А ещё храню в архиве корочки официального приглашения (на французском и в переводе на русский): «Президент Франции генерал де Голль имеет честь пригласить госпожу Ирину Ракшу в Елисейский дворец на празднование Дня взятия Бастилии». Адрес, дата и… факсимиле президента… Да-да, именно так, де Голль имел честь меня приглашать. Помню, Евгений Иванович с удовольствием, даже с гордостью рассматривал эти корочки. Впрочем, зря. Такие получил буквально каждый член нашей делегации…
А де Голля я действительно видела очень близко. На Елисейских Полях на утреннем параде наши гостевые места для иностранцев были рядом с его трибуной. Роскошной, но невысокой. Под балдахином с кистями расставили два ряда позолоченных кресел, с обивкой из бордового бархата. Посередине стоял генерал де Голль – выше всех, длинный, прямой, в своей знаменитой, как котелок, фуражке… Это был последний год, даже последние месяцы, дни де Голля у власти.
– А что-нибудь импортное привезли оттуда? У нас ведь на всё был «дефицит».

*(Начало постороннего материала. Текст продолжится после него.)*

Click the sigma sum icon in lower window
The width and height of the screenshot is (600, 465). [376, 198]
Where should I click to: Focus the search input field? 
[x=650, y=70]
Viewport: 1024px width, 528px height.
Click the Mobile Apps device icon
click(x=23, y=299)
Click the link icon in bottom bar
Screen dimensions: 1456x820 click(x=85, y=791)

– В загранпоездки нам меняли тогда на доллары всего тридцать рублей. Так что все подарки были с блошиного рынка. Даже не из «Чрева Парижа». Легендарное «Чрево» в тот год ещё не перенесли на окраину. Но я и на тридцать рублей умудрилась накупить всем подарочки – и Юре, и бабушке, и маме с дочкой, и подругам… Крем какой-то, Юре колонковые кисти, а главное – побольше ароматных флаконов: шампуни и мыло в ярких чудо-коробочках. На границе французы-таможенники удивлялись: неужто русские такие грязные? А дело-то было в несчастной тридцатке. А себе отыскала белый костюмчик «с искрой». В развале флёу-маркета (блошиного рынка). Жакет и юбочка за три франка. Именно в нём, белом, через несколько лет я буду праздновать нашу с Носовым свадьбу… И ещё там же, на вещевых «развалах», где всё по три франка, с восторгом «откопала» в подарок Юре замшевый, почти не ношенный пиджак. Такой бежевый пиджачок. Тогда замша была очень в моде…

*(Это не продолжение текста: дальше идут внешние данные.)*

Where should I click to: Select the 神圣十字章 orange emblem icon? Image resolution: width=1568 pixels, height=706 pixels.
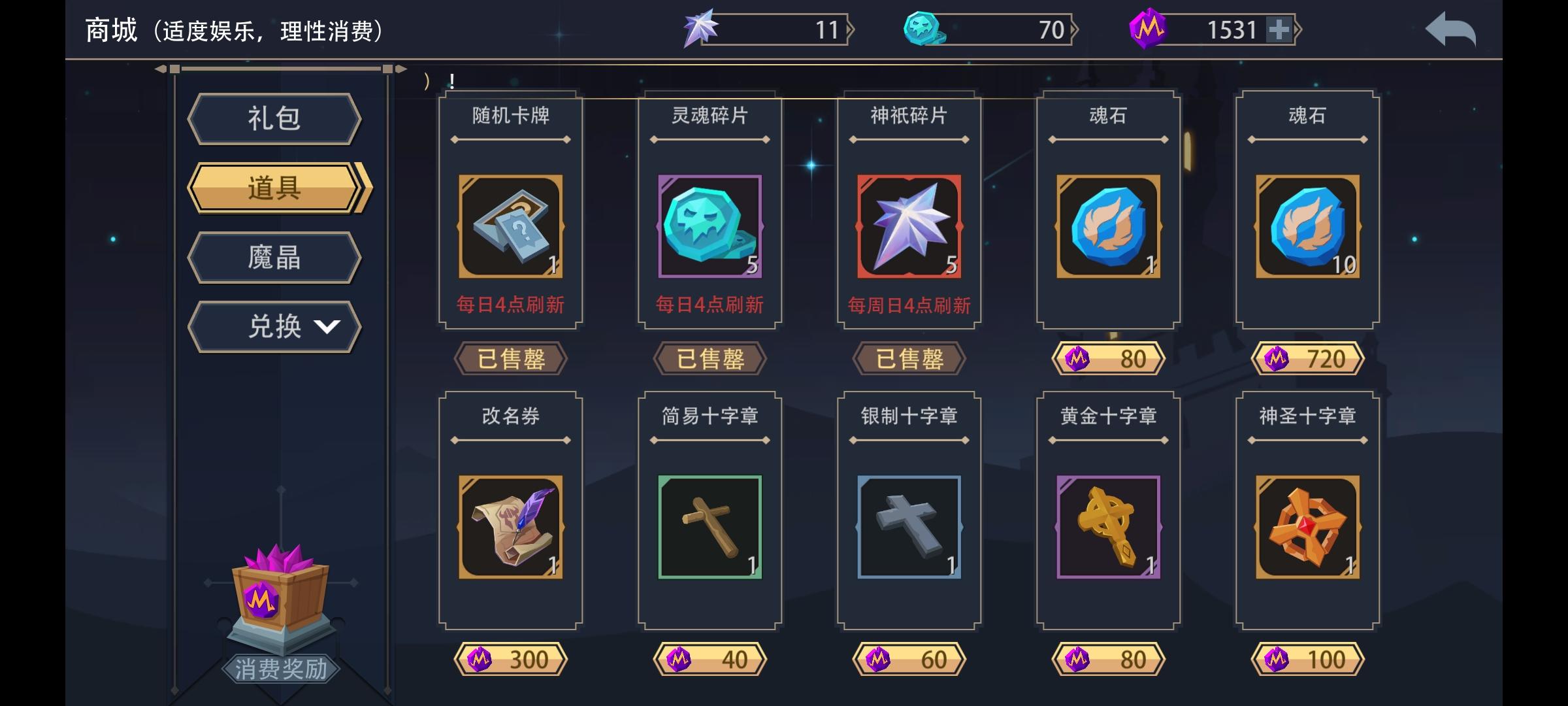point(1307,527)
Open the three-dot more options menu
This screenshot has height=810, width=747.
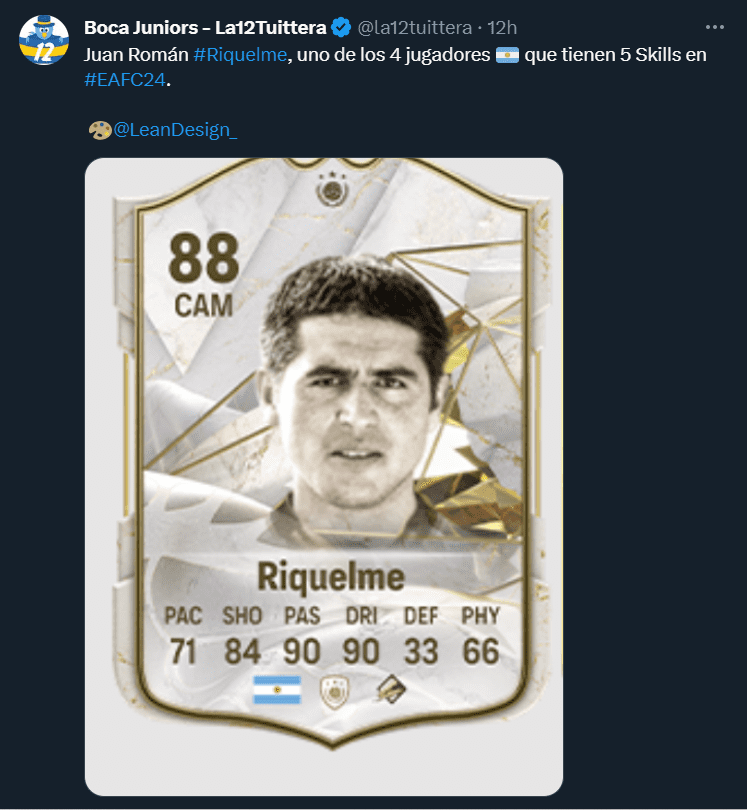714,27
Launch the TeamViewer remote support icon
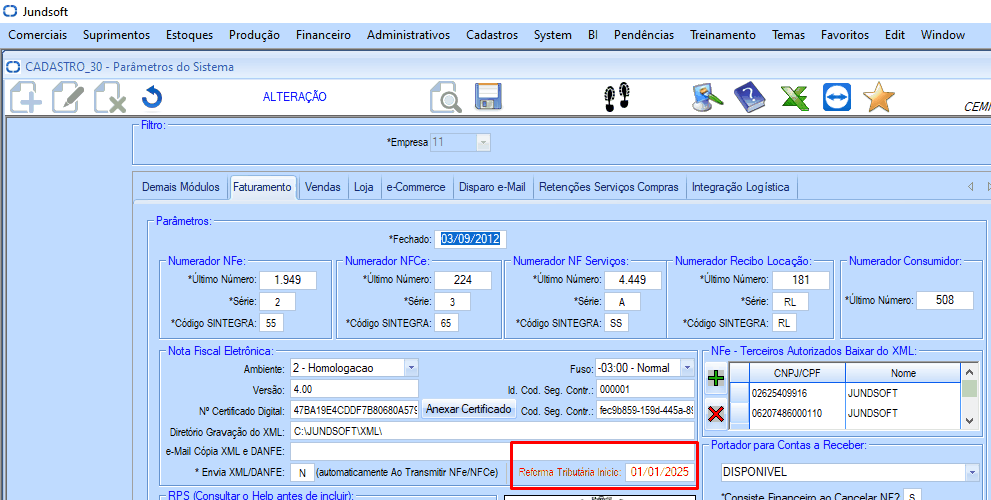This screenshot has width=991, height=500. [x=835, y=97]
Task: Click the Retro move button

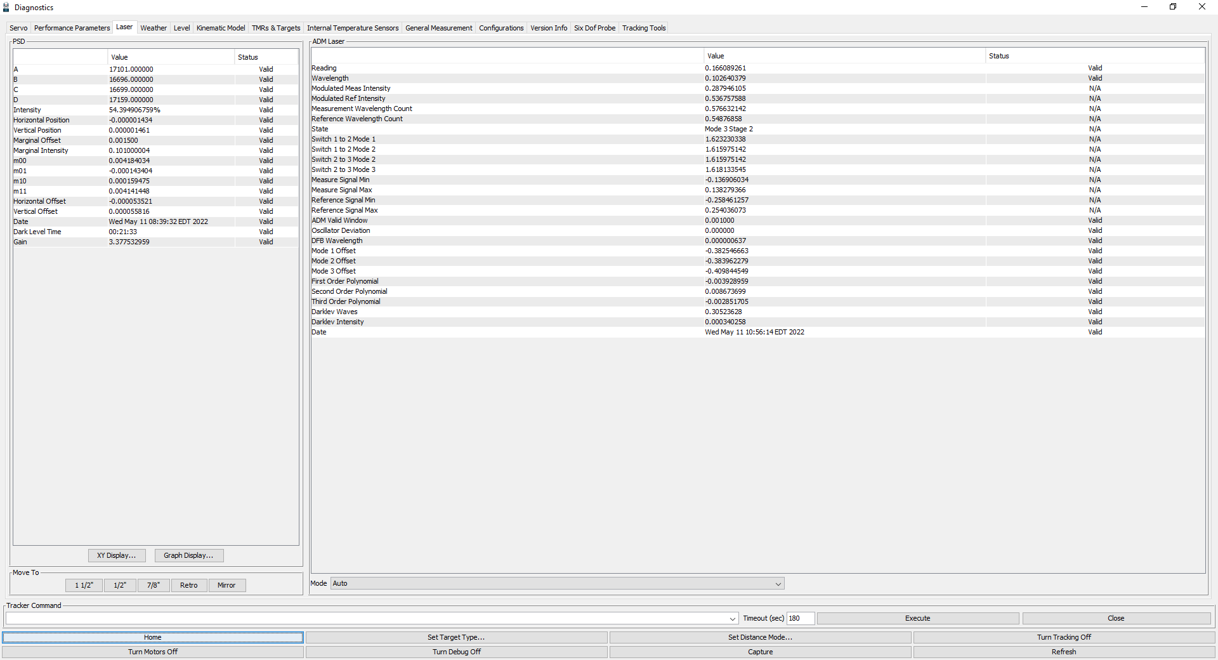Action: point(188,585)
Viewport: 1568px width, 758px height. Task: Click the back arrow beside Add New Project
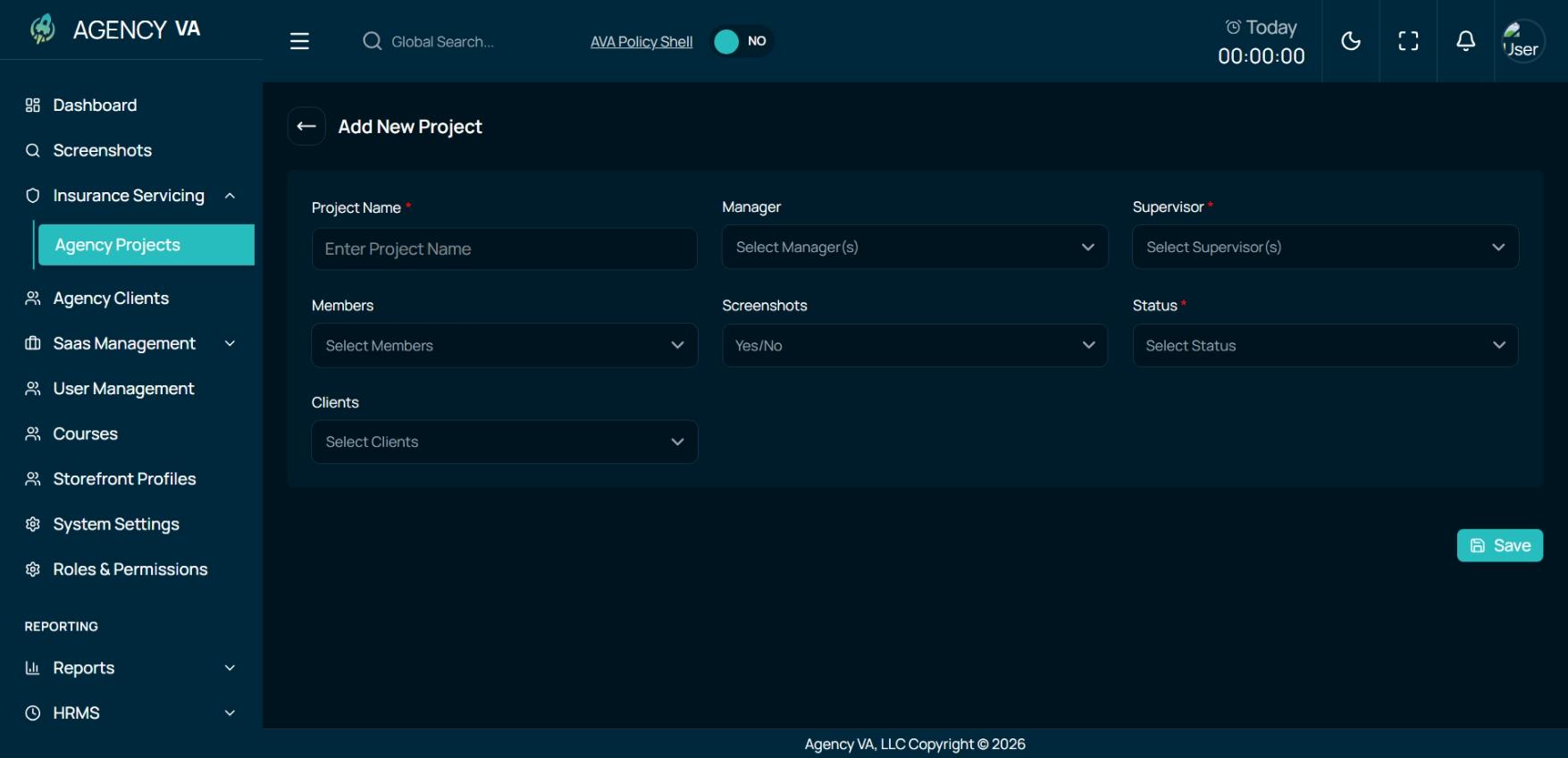coord(306,126)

Сейчас всё это даже трудно представить. Сейчас русские там с жиру бесятся. Бутылками хлещут самое дорогое шампанское. А для нас мыло, купленное в «Тоти» (это магазин для эмигрантов и бедняков), было лучшим подарком! Зато на изысканные витрины на Шанз-Элизе мы налюбовались досыта… (Фото 11.)

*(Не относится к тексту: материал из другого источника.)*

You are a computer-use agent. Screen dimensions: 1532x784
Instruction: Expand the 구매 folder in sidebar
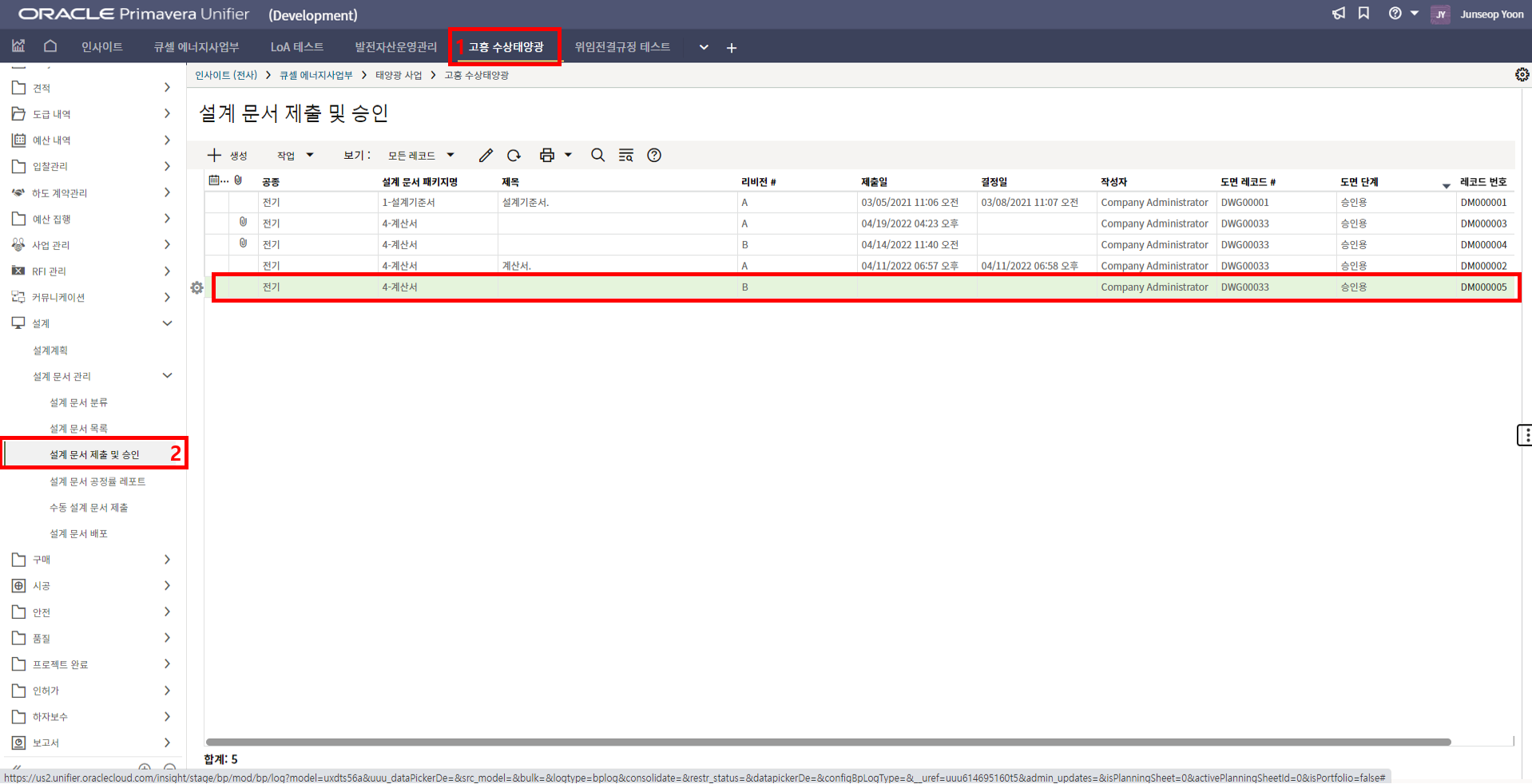click(167, 560)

– А как дома приняли ваши подарки?
– С восторгом. У нас в семье было принято любые подарки, которые от души, принимать с радостью. Даже маленькие. Бабушка, например, бережно развязывала все ленточки, все бантики. Все коробочки раскрывала с восторгом. И всё нюхала, нюхала. Вспоминала, как до революции на Кузнецком мосту она, молодая, покупала такое же дивное мыло. Кажется, «Лориган» или «Роза». И оно так же чудно пахло. А мама мои «мыльные сувениры» закладывала в стопки белья в шкафу – «для аромата».
– И замшевый пиджачок мужу пришёлся впору?
– А с пиджачком другая история… Видите, вон он, пиджачок этот… На картине «Современники», где мы сидим с друзьями у нас за столом. Только он не на Юре. Он на Вите Лихоносове, писателе, который сидит за нашим столом рядом с Юрой. Витя часто у нас ночевал, когда был в Москве проездом из Красноярска в Краснодар… Мы все тогда одевались бедно, и Виктору было не в чем позировать для картины. Тем более с таким громким названием – «Современники». Да и колорит художнику нужен был охристый, тёплый… Вот Юра и предложил Вите надеть его «парижский презент» с блошиного рынка. Попозировать. Витя так на холсте и написан в нём, замшевом, для истории. А Юрочка сидит в красном свитере, который я ему раньше, к дню рожденья, связала. (Фото 12.)
– Прямо сюжет для небольшого рассказа.
– Только со счастливым концом. Потому что пиджачок этот вернулся-таки в Париж.
– То есть как это? – поражается Дина.
– Да. На этом Юрином полотне в 72?м году. На европейской выставке «Биеннале?72» его картины «Современники» и «Моя мама» были названы победителями в номинации «Лучшее в реализме». Раньше ведь, в советские времена, вместо авторов всё больше чиновники за наградами ездили за границу. Слава Богу, хоть выставочный каталог нам привезли. С его работами. Хоть один экземпляр подарили.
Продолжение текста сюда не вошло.